#### SOURCE INFORMATION

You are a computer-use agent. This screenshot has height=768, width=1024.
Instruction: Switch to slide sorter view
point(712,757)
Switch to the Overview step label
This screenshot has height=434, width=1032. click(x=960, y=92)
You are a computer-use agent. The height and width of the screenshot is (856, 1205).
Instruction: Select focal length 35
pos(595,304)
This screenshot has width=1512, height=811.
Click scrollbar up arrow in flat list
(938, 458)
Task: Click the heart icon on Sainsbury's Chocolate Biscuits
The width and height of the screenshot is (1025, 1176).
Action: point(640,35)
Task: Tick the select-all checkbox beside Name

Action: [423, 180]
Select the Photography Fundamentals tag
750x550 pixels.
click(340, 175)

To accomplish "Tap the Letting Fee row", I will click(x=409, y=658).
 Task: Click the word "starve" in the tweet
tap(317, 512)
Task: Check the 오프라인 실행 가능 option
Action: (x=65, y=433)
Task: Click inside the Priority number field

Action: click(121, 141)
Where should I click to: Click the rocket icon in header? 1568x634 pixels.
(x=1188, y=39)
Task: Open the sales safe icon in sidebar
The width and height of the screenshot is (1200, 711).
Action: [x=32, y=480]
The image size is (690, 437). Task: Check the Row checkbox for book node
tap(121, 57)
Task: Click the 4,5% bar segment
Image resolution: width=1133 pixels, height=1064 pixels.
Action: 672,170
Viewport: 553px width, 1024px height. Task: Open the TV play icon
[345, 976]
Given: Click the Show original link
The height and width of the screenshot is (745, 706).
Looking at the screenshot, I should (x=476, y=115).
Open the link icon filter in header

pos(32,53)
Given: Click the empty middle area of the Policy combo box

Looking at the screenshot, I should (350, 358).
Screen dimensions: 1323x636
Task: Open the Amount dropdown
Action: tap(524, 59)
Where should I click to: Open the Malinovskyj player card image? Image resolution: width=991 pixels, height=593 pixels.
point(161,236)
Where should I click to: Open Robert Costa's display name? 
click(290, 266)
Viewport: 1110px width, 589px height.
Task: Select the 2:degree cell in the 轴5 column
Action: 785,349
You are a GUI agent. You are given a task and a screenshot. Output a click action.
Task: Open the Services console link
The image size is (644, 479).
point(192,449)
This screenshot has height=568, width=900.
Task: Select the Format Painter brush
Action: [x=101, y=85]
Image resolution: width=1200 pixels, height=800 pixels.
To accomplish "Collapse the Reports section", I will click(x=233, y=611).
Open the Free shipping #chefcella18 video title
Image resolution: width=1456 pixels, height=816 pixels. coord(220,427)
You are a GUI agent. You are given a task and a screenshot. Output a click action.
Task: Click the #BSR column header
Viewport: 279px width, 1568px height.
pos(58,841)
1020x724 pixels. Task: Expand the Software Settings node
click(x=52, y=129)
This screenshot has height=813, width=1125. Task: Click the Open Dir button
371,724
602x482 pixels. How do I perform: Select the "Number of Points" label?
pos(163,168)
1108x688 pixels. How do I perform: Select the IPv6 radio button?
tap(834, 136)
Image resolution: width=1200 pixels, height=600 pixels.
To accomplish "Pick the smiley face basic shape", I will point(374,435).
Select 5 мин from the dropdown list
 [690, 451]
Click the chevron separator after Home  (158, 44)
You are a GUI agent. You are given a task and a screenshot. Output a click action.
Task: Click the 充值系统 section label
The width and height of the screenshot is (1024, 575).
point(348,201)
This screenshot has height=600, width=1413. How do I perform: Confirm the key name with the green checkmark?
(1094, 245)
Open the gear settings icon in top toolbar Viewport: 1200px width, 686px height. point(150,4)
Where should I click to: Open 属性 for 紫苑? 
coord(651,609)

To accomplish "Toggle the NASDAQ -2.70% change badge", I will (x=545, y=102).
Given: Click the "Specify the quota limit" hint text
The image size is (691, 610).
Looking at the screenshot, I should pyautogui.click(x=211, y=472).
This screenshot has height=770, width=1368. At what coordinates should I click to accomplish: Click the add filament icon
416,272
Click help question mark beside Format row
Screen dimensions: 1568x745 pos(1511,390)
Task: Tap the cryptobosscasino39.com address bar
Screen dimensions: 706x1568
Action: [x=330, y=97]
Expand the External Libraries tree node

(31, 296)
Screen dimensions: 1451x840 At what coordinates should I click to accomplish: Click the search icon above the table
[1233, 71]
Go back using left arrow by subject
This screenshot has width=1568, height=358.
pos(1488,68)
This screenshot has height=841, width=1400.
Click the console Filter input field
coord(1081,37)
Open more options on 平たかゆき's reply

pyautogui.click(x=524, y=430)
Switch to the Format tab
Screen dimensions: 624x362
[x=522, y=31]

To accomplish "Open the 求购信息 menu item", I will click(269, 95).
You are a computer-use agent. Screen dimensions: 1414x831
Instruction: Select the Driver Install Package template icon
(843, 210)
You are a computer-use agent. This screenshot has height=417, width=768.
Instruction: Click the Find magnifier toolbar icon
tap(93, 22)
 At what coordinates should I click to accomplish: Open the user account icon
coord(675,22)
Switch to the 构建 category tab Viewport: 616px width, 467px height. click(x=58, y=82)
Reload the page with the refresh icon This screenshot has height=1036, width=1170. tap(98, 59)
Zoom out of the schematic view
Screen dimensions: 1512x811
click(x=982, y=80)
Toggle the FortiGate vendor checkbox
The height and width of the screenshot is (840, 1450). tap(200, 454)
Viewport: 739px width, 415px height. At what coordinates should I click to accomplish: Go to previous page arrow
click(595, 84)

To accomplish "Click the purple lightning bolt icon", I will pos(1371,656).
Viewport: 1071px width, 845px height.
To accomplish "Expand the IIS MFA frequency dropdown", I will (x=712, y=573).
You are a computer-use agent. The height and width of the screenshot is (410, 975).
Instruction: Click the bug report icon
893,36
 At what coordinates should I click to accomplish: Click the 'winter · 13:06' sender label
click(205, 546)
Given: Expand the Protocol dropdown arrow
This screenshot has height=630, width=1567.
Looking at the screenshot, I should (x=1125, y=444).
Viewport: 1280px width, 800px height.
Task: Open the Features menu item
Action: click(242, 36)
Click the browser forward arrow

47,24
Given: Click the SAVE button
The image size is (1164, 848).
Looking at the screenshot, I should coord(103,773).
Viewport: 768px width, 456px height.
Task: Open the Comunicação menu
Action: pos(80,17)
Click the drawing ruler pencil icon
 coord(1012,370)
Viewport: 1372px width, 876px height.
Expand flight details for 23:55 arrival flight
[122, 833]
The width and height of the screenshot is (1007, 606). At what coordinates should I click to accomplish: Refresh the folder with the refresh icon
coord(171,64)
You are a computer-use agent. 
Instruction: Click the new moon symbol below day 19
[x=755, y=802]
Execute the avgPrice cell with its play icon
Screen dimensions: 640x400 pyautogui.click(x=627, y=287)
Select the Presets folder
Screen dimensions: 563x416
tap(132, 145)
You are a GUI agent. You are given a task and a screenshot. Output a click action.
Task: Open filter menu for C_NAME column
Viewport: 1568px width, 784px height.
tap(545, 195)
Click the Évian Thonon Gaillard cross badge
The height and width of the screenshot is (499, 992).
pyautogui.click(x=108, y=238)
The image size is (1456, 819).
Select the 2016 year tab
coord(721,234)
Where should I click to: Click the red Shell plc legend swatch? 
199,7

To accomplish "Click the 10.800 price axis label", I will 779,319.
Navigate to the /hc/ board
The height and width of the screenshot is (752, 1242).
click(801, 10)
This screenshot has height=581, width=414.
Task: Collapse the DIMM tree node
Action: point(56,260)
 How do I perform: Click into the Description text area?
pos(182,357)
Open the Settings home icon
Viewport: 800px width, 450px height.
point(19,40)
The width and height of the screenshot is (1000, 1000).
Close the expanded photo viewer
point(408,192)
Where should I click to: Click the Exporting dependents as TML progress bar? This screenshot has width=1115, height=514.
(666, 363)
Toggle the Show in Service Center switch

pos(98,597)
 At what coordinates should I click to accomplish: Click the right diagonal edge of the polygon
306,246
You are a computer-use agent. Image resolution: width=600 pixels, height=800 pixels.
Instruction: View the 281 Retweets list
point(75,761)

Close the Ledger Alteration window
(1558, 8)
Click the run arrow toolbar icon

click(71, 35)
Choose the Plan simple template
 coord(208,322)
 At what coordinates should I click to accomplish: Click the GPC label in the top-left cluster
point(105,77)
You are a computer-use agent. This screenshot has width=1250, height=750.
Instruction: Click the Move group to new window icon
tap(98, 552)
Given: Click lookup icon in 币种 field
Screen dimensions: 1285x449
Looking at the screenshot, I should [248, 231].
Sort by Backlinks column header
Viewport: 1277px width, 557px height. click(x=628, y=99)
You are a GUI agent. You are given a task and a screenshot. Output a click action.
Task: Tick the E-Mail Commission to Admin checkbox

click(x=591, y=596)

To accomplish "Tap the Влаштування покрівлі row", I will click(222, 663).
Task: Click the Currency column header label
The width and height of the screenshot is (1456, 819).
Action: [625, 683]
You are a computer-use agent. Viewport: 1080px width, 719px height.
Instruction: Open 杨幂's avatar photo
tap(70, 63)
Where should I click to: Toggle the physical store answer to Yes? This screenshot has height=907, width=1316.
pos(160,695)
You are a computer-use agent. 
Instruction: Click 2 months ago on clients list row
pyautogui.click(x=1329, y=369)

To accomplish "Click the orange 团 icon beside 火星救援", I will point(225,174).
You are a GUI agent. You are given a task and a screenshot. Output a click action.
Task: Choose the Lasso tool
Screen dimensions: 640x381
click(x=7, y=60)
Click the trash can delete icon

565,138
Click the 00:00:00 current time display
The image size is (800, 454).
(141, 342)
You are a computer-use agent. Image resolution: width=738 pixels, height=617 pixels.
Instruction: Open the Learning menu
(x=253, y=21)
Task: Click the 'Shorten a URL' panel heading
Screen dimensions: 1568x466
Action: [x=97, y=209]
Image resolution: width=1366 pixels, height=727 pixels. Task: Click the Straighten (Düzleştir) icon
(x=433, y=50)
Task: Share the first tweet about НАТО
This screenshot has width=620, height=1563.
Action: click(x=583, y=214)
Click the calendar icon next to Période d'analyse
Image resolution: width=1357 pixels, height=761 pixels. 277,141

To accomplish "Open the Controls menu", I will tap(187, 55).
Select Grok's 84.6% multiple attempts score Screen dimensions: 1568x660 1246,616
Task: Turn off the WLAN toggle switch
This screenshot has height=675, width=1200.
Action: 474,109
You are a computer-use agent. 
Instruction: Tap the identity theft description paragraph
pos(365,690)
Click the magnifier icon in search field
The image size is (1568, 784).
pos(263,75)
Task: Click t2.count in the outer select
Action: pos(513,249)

########

§ WHAT IS REQUIRED
Could you set down, exactly as written, the lines above between the one holding "Given: Click the SAVE button" and the one holding "Task: Open filter menu for C_NAME column", inclusive, and nothing more?

§ PROBLEM SOLUTION
Given: Click the SAVE button
The image size is (1164, 848).
Looking at the screenshot, I should coord(103,773).
Viewport: 768px width, 456px height.
Task: Open the Comunicação menu
Action: pos(80,17)
Click the drawing ruler pencil icon
 coord(1012,370)
Viewport: 1372px width, 876px height.
Expand flight details for 23:55 arrival flight
[122, 833]
The width and height of the screenshot is (1007, 606). At what coordinates should I click to accomplish: Refresh the folder with the refresh icon
coord(171,64)
You are a computer-use agent. 
Instruction: Click the new moon symbol below day 19
[x=755, y=802]
Execute the avgPrice cell with its play icon
Screen dimensions: 640x400 pyautogui.click(x=627, y=287)
Select the Presets folder
Screen dimensions: 563x416
tap(132, 145)
You are a GUI agent. You are given a task and a screenshot. Output a click action.
Task: Open filter menu for C_NAME column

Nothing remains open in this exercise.